General Who Pacifies the State (安國將軍)
- In office 195 – 196
- Monarch: Emperor Xian of Han

Administrator of Henei (河內太守)
- In office 191 – 196
- Monarch: Emperor Xian of Han

Personal details
- Born: Unknown Shanxi
- Died: 198 Henan
- Occupation: Politician, warlord
- Courtesy name: Zhishu (稚叔)
- Peerage: Marquis of Jinyang (晉陽侯)

= Zhang Yang (warlord) =

Chinese official and warlord (died 198)

Zhang Yang (died 198), courtesy name Zhishu, was a Chinese politician and warlord who lived during the late Eastern Han dynasty of China. Originally from Yunzhong Commandery (雲中郡; in today Hohhot) in the north, he eventually became the de facto ruler of Henei Commandery (河內郡; in modern northern Henan). A brave and lenient man, Zhang Yang would provide refuge for Emperor Xian of Han and be involved in court politics, eventually attaining the rank of Grand Marshal (大司馬). Seeking to help an old friend, he would be assassinated by a subordinate.

==Early life==
Zhang Yang was known for his bravery and fighting skill so served as Assistant Officer for Military Affairs in his native Bing Province (present-day Shanxi). When Emperor Ling created his private Western Garden army, the Bing inspector Ding Yuan sent Zhang Yang to serve as a Major on the staff of the eunuch commander Jian Shuo. Following the Emperor's death, Jian Shuo lost a political struggle with imperial-in-law and General in Chief He Jin and was killed. Zhang Yang was then sent by He Jin back to his home to raise troops, as part of He Jin's failed efforts to pressure his eunuch opponents into resigning. Zhang Yang raised over a thousand men then focused on fighting bandits in Shangdang Commandery (上黨郡; in modern Changzhi city in southwestern Shanxi), perhaps hoping to recruit them.

==As a warlord==
With He Jin's death and the rise of Dong Zhuo plunging the land into civil war, Zhang Yang attempted to seize Shangdang Commandery for himself but failed, so he plundered the surrounding counties with his army growing into the several thousands. When Yuan Shao led his forces to Henei for the campaign against Dong Zhuo, Zhang Yang and the Xiongnu Shanyu claimant Yufuluo joined him, camping at the Zhang river, though there were doubts about their loyalty with Yuan Shao, Han Fu’s officer Zhao Fu using that distrust and failure to use them has part of his urging Han Fu to hold on against Yuan Shao.

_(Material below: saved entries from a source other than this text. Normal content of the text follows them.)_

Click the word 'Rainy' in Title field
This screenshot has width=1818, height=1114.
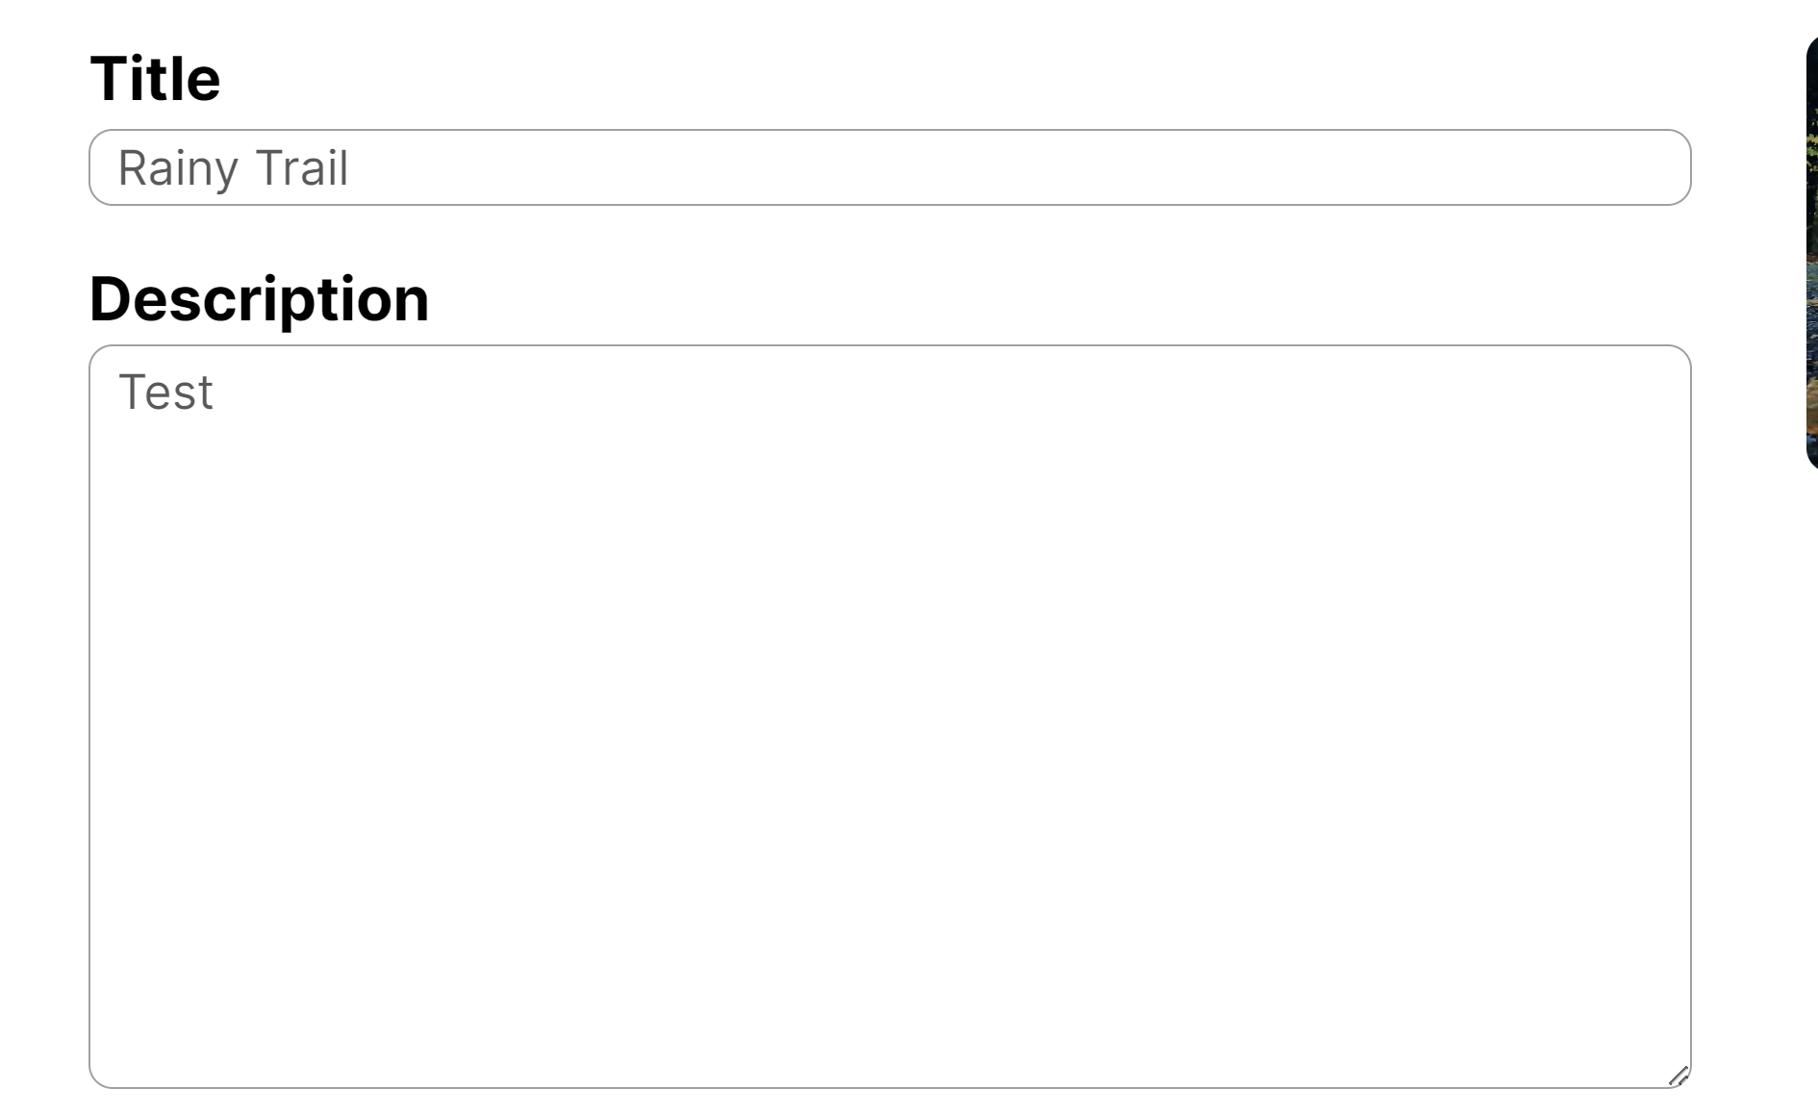click(x=178, y=168)
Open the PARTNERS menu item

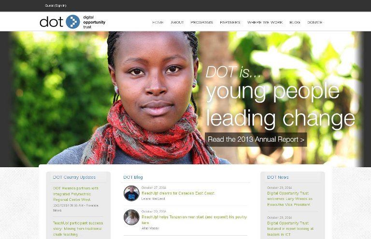pyautogui.click(x=230, y=23)
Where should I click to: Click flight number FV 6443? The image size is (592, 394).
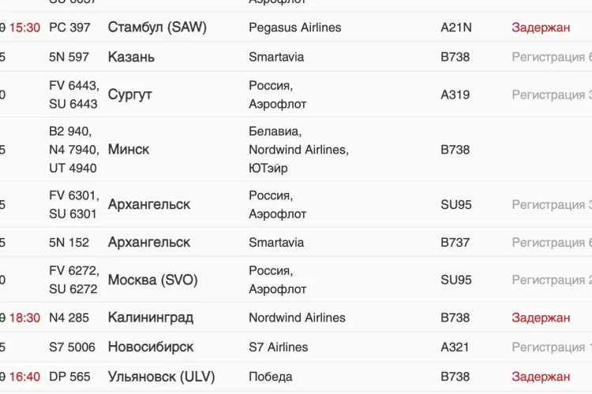tap(74, 86)
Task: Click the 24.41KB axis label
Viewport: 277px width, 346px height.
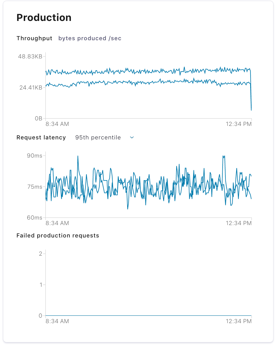Action: coord(31,88)
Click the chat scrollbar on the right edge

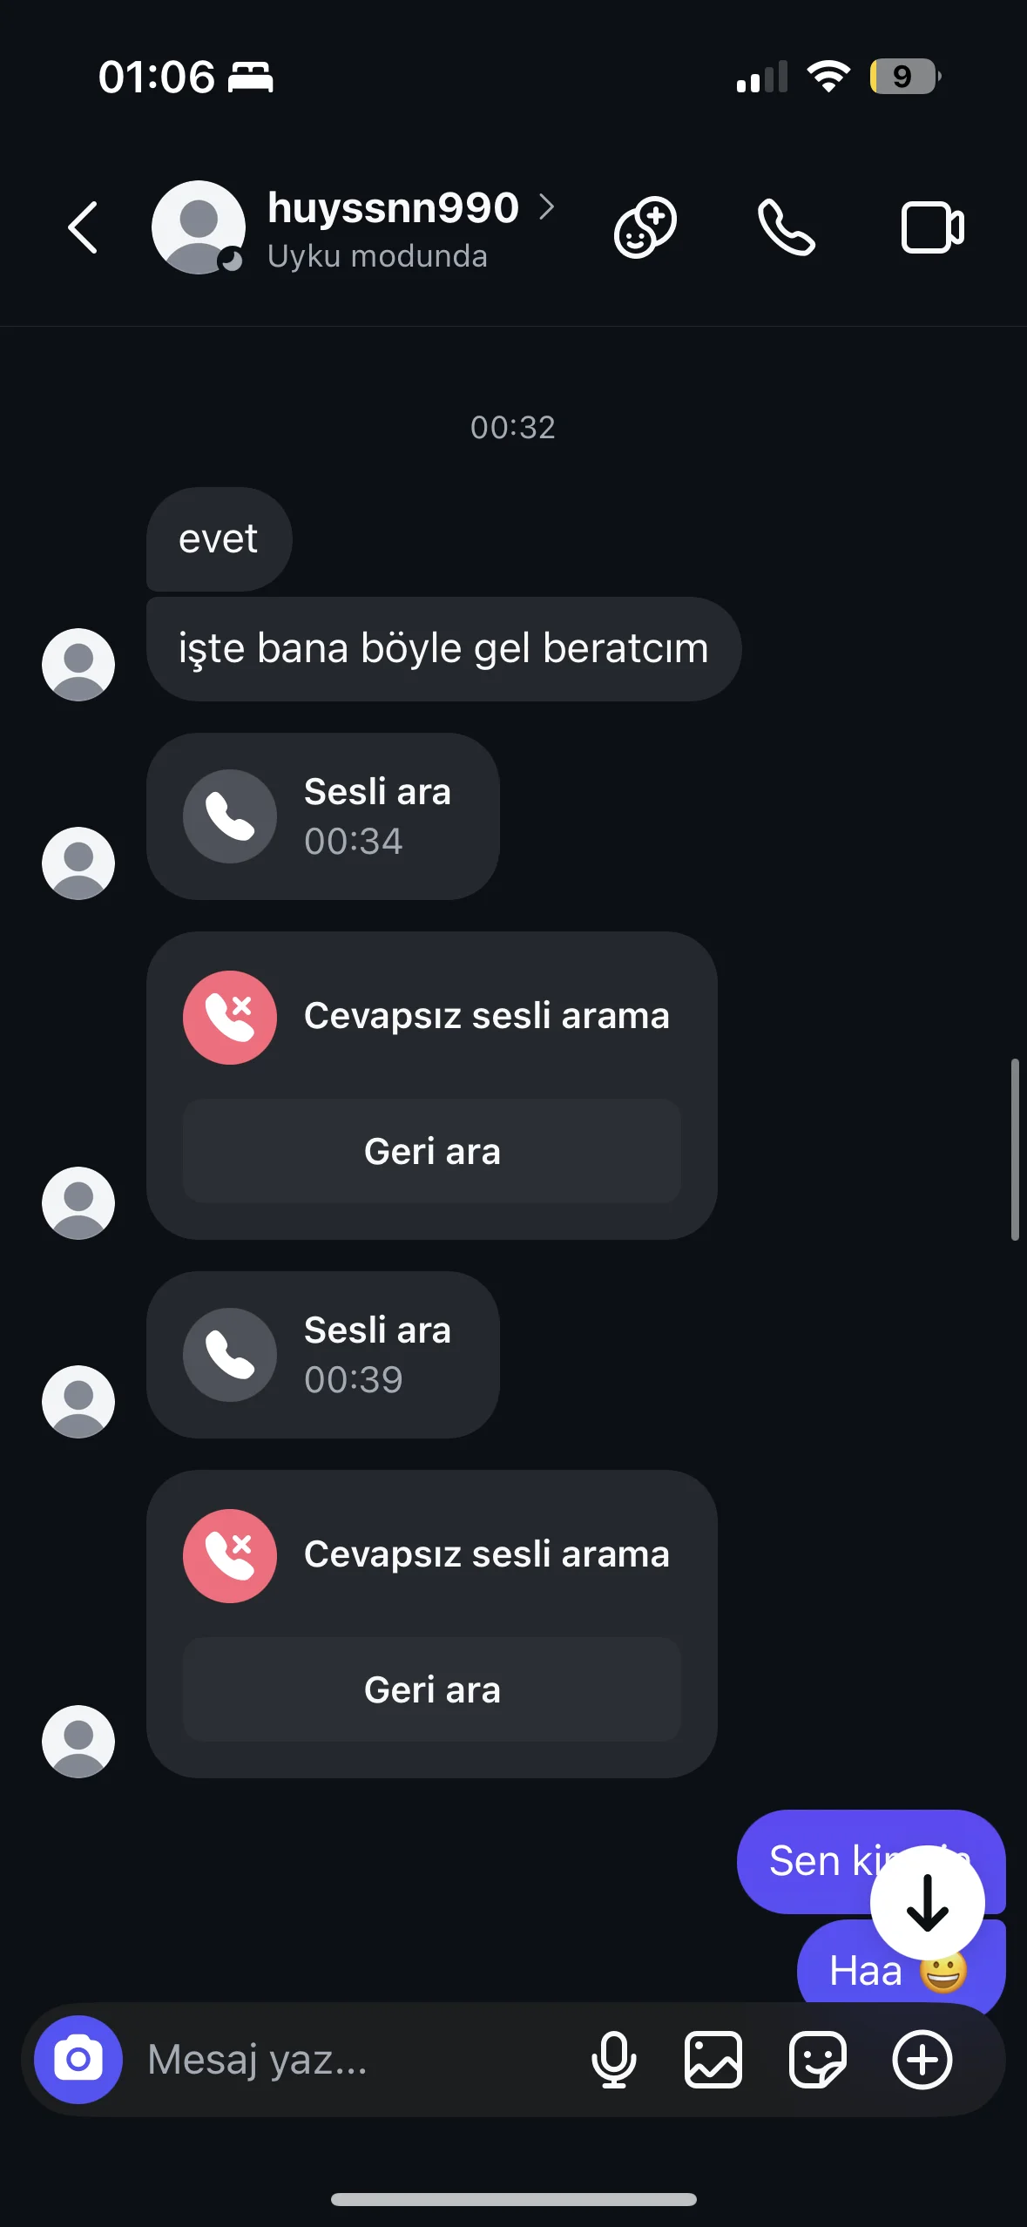[1015, 1149]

In 191 Yufuluo revolted and sought Zhang Yang's support; Zhang Yang's refusal resulted in his kidnapping and his forces absorbed in Yufuluo's. Yuan Shao dispatched Qu Yi after them and to the south of Ye they were defeated. Yufuluo and Zhang Yang went to Liyang (黎阳) where they defeated General on the Liao Geng Zhi and established a base at the important salient. Dong Zhuo appointed Zhang Yang as the Administrator of Henei Commandery and General Who Establishes Righteousness with Zhang Yang soon escaping from Yufuluo's grasp and establishing himself at Yewang, north-east across the Yellow River.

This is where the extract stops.